Classes with low cohesion tend to have unrelated data or unrelated behaviors. this can devaluate the stability of the system.

High cohesion helps us build the system that has focused objects, understandable, manageable, at the same time are low coupled and clearly defines the purpose of the element.

Low coupling and high cohesion should generally go hand in hand. System is expected to be low coupled but with High Cohesion at all times. Think of train, which has many bogies but are connected/linked one with other. All bogies connected together to form a train at the same time they can be delinked to connect the different routes, this achived high cohesion but low coupling at the same time.

Cohesion

6. Indirection

This principle talks about how to avoid the direct coupling between two or more elements. Here one can think of having a intermediate unit to communicate between the different elements so that elements are not directly coupled. Indirection should helps us achieve low coupling. Many times you would have come across adapters/mediators which are the example of indirection. Indirection is about assigning the responsibility to avoid direct coupling between two or more units as direct coupling can result in complexity and avoid re-use.

You can think of office, which has office head and supporting staff, whenever a something to be done by supporting staff, head communicates to supporting staff through secretory.

indirection states that “Assign the responsibility to an intermediate object to mediate between other components or services so that they are not directly coupled.”

Indirection achieves low coupling but may reduce the readability of the system. There is tradeoff to be taken into consideration based on the system context.

Indirection

7. Polymorphism

Polymorphism is fundamental principle of object-oriented design. This principle helps us how to handle related but varying elements based on the element type. Polymorphism guides us in deciding which object is responsible for handling those varying types. One can think of varying types as one name but many interfaces based on the context, one function name but perform different operations based on the type of inputs. Below example shows calling the getArea() to shape class, which decides which area method to be called based on the shape type thus achieving the result based on type of the shape

Polymorphism

8. Pure fabrication

In generic approach we may run into a situation where you need to achieve low coupling and high cohesion but adhering to other GRASP principles that becomes bottleneck to Designers and developers. Sometimes it becomes hard to find out where responsibility should be placed.

This principle states that “Assign a cohesive responsibilities to a convenience class that doesn't represent a domain concept”

it means Use a fabricated class or artificial class , which is a set of related responsibilities that doesn't represent any domain.

One should have come across domain driven design or domain service. eg : We often come across situation to convert the time or currency based on country/region. It is difficult to say where this function should be placed, the best option is create a new class or interface to handle this situation.

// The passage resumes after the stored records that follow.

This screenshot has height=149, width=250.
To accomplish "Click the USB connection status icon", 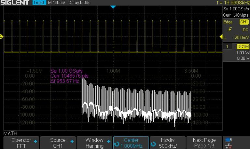I will [x=229, y=140].
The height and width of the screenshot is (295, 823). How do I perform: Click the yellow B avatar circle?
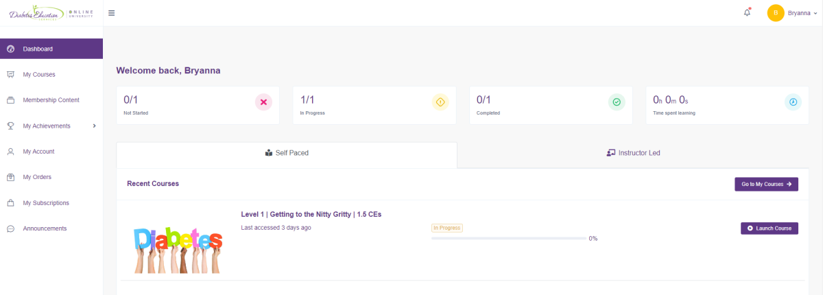[775, 13]
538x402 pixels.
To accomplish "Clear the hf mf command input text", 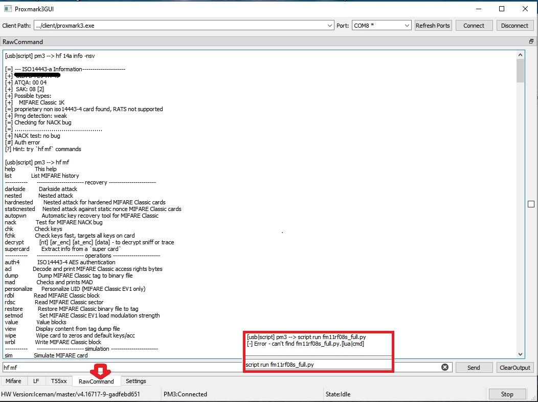I will tap(444, 367).
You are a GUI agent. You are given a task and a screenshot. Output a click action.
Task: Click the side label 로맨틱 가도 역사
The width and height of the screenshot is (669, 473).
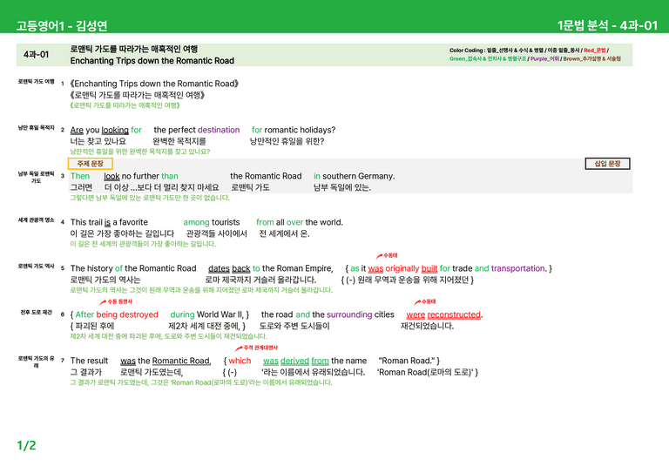point(37,267)
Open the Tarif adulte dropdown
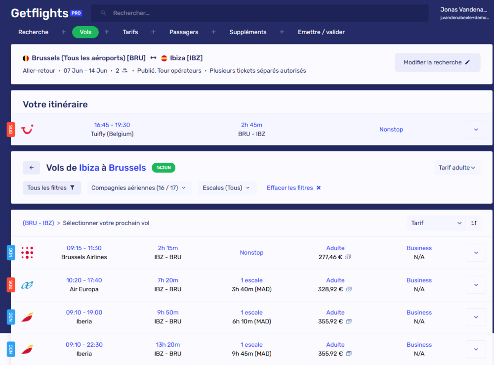The height and width of the screenshot is (365, 494). point(456,168)
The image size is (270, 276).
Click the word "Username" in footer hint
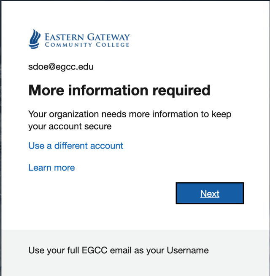coord(188,250)
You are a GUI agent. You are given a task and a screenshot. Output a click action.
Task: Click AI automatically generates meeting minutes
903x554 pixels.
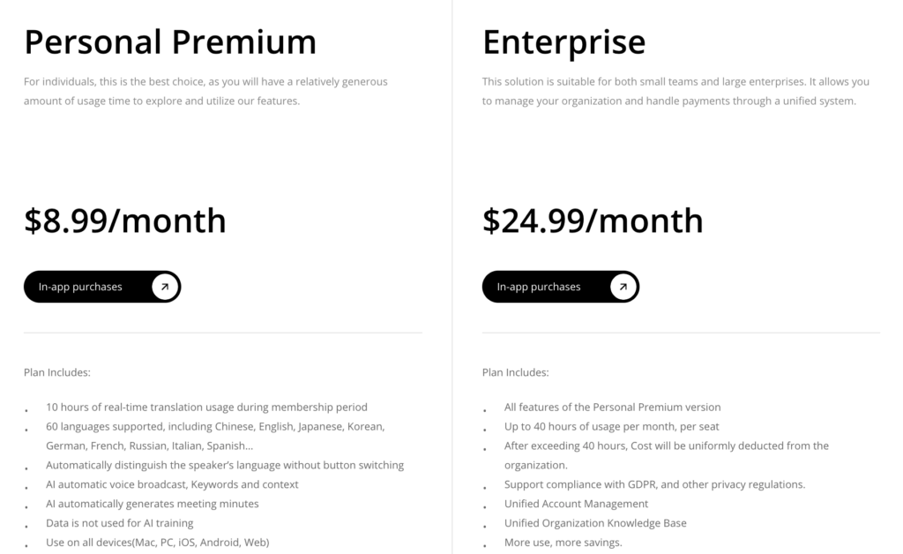(x=152, y=504)
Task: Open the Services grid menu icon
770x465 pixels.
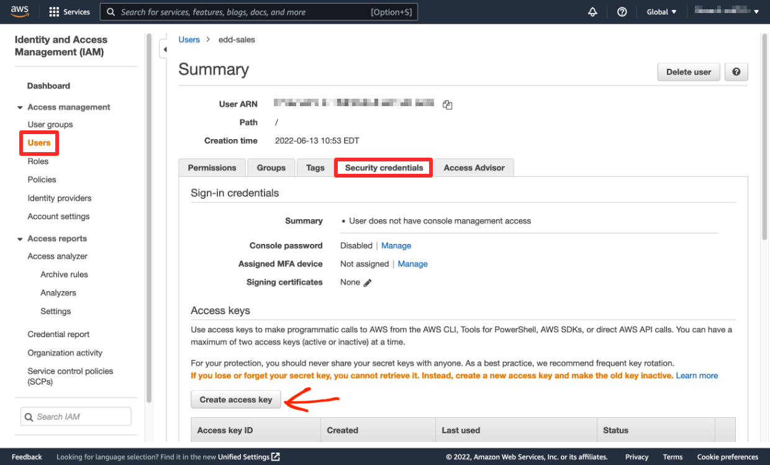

Pure fabrication provides a high cohesive set of elements. Benefits while achieving low coupling and reusability.

9. Protected Variations

In modern day software development, the much needed requirement is to support the “Ease of change”. As programmers and designers, one must be ready to support forever changing requirements. As mentioned earlier now a days we are provided with many design guidelines , principles, patterns and practices to support changes on different level of abstraction. Few of them are SOLID — open-close principle, GOF patterns, encapsulation, event drive architectures where user actions/events handles the further set of executions to achieve the seamless results.

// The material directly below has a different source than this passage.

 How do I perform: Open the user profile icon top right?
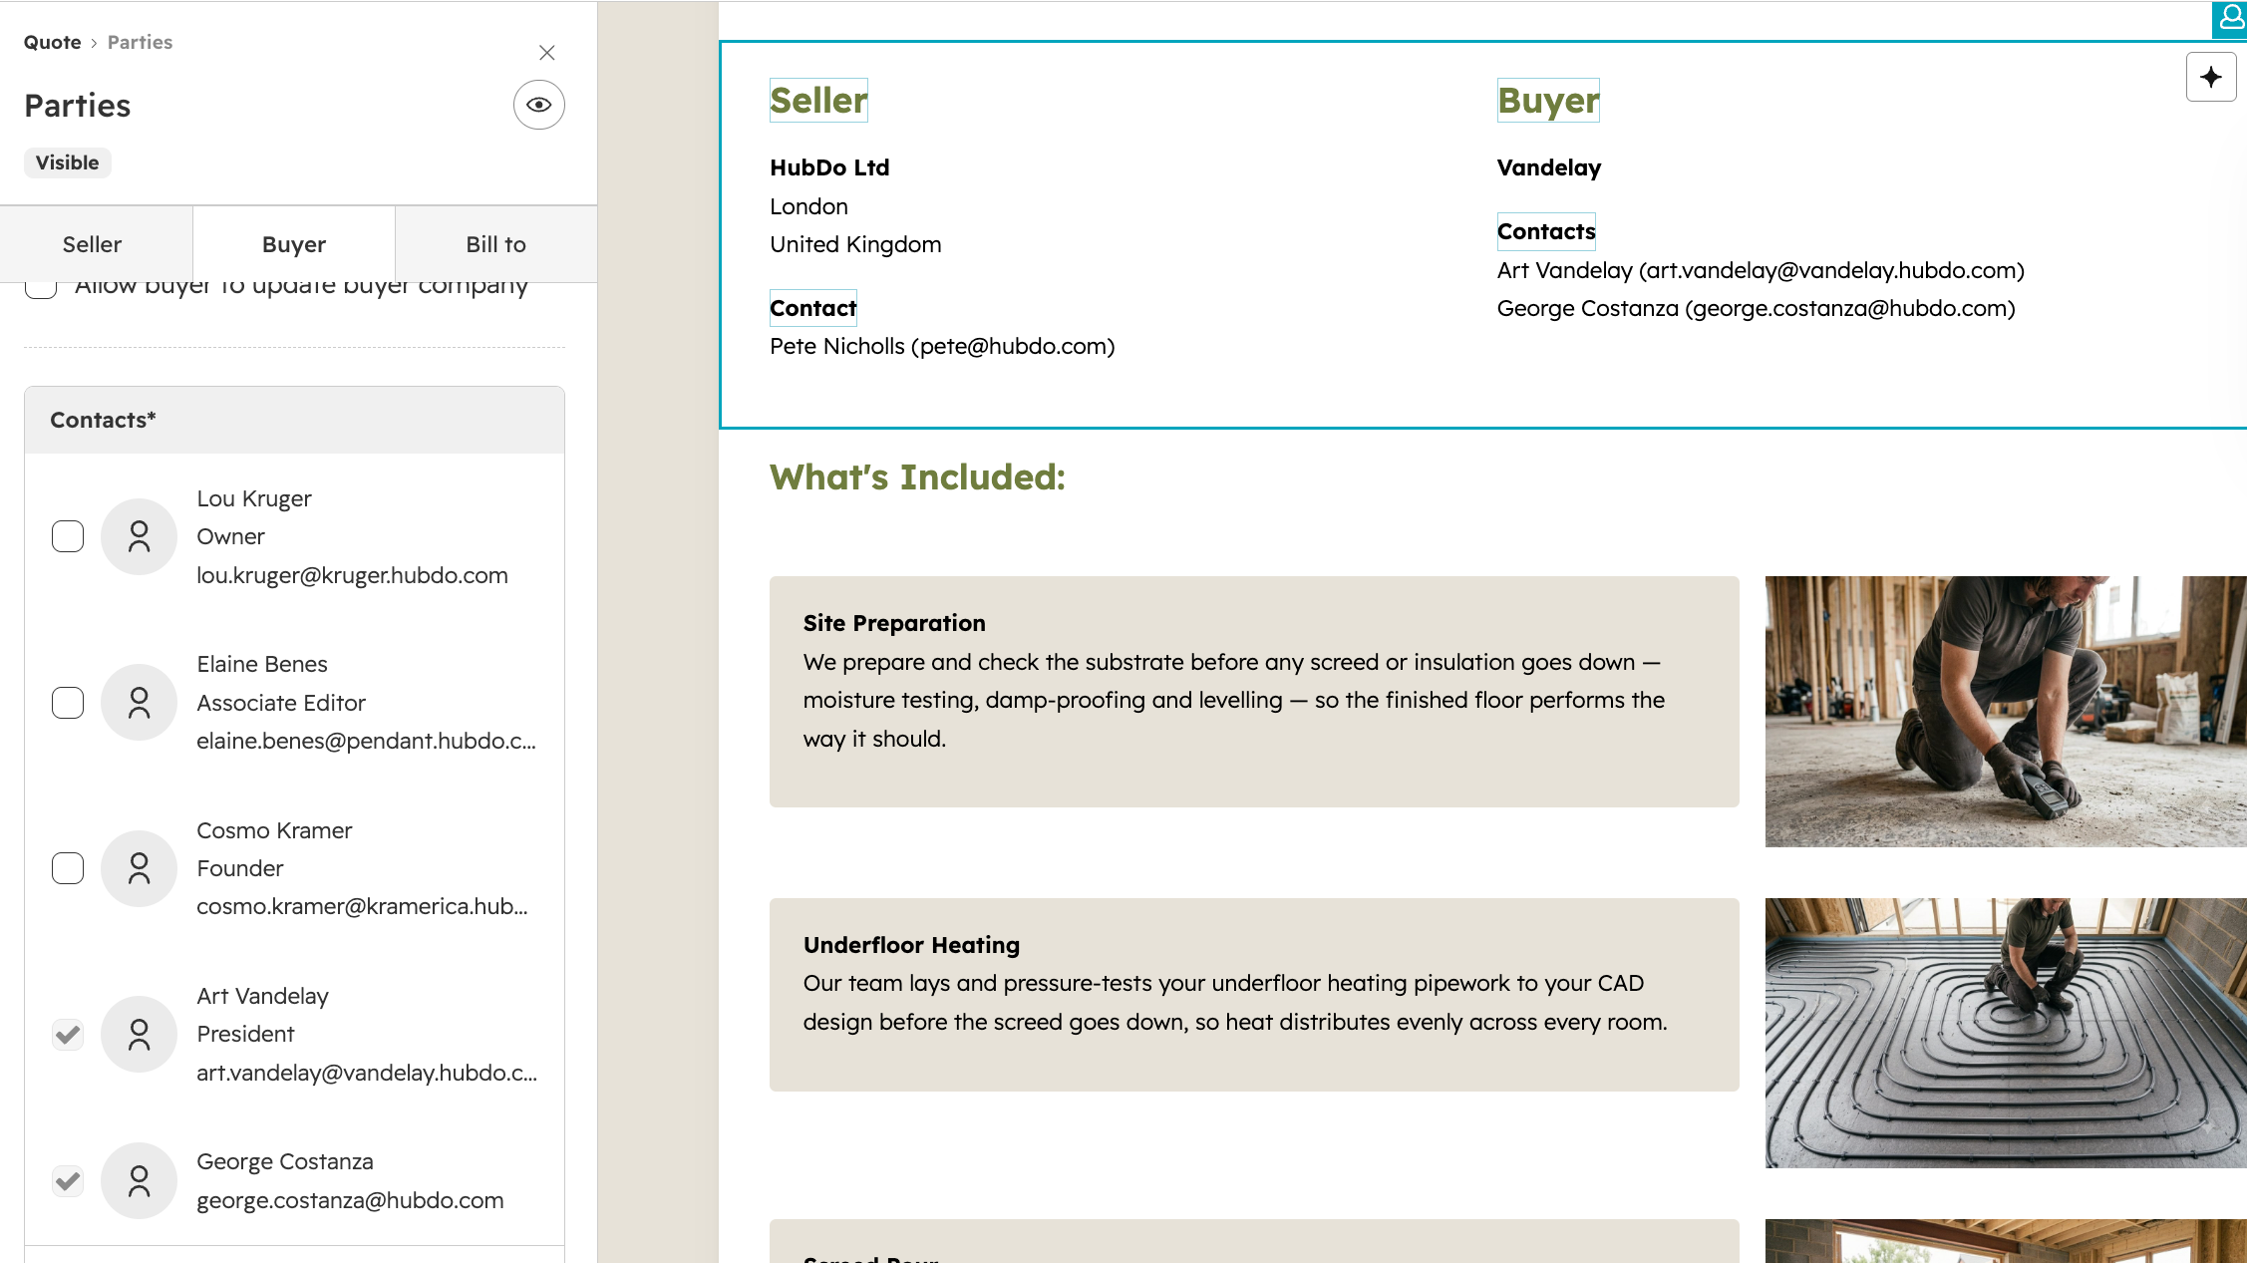coord(2230,19)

Protected variation principles helps us to avoid the impact of variations of one elements on other elements. It will provide a set of well defined interface so that there will be no effect on other units when variation happens and this leads to more structured and flexible design.

Example of protected variations are polymorphism, Encapsulation, interfaces. Being a programmer on day to day basis, we have used classes, interfaces, abstractions. These are the ways which are inherently achieving the protected variations.